= What you should do =
All of the entries below must be copied out exactly.

:::

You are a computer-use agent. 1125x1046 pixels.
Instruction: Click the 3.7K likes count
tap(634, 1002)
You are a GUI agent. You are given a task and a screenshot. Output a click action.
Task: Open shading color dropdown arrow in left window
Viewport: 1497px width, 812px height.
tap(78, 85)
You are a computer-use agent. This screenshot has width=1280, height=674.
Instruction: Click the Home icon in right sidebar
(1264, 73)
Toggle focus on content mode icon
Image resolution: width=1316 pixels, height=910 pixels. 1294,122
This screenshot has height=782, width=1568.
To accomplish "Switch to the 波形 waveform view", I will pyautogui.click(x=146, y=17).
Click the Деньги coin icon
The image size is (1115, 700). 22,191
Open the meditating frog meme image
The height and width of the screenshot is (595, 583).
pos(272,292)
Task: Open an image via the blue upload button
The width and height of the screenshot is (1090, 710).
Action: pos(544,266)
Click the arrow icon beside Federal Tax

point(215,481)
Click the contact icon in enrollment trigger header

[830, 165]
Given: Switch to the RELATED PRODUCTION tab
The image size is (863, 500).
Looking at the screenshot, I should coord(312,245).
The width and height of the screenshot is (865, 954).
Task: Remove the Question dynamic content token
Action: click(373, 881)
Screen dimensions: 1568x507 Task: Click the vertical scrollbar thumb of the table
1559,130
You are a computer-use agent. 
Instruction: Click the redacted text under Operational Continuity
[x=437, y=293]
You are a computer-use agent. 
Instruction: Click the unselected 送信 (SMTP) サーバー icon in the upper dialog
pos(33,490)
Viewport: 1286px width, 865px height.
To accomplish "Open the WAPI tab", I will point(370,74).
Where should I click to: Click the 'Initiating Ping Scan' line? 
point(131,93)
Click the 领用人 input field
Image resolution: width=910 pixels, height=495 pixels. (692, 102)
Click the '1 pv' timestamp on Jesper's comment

:::

= Solved exercise =
You are a computer-use agent. 1125x1046 pixels.
Instruction: Click the 3.7K likes count
tap(634, 1002)
You are a GUI agent. You are given a task and a screenshot. Output a click action.
Task: Open shading color dropdown arrow in left window
Viewport: 1497px width, 812px height.
tap(78, 85)
You are a computer-use agent. This screenshot has width=1280, height=674.
Instruction: Click the Home icon in right sidebar
(1264, 73)
Toggle focus on content mode icon
Image resolution: width=1316 pixels, height=910 pixels. 1294,122
This screenshot has height=782, width=1568.
To accomplish "Switch to the 波形 waveform view", I will pyautogui.click(x=146, y=17).
Click the Деньги coin icon
The image size is (1115, 700). 22,191
Open the meditating frog meme image
The height and width of the screenshot is (595, 583).
pos(272,292)
Task: Open an image via the blue upload button
The width and height of the screenshot is (1090, 710).
Action: pos(544,266)
Click the arrow icon beside Federal Tax

point(215,481)
Click the contact icon in enrollment trigger header

[830, 165]
Given: Switch to the RELATED PRODUCTION tab
The image size is (863, 500).
Looking at the screenshot, I should coord(312,245).
The width and height of the screenshot is (865, 954).
Task: Remove the Question dynamic content token
Action: click(373, 881)
Screen dimensions: 1568x507 Task: Click the vertical scrollbar thumb of the table
1559,130
You are a computer-use agent. 
Instruction: Click the redacted text under Operational Continuity
[x=437, y=293]
You are a computer-use agent. 
Instruction: Click the unselected 送信 (SMTP) サーバー icon in the upper dialog
pos(33,490)
Viewport: 1286px width, 865px height.
To accomplish "Open the WAPI tab", I will point(370,74).
Where should I click to: Click the 'Initiating Ping Scan' line? 
point(131,93)
Click the 领用人 input field
Image resolution: width=910 pixels, height=495 pixels. (692, 102)
Click the '1 pv' timestamp on Jesper's comment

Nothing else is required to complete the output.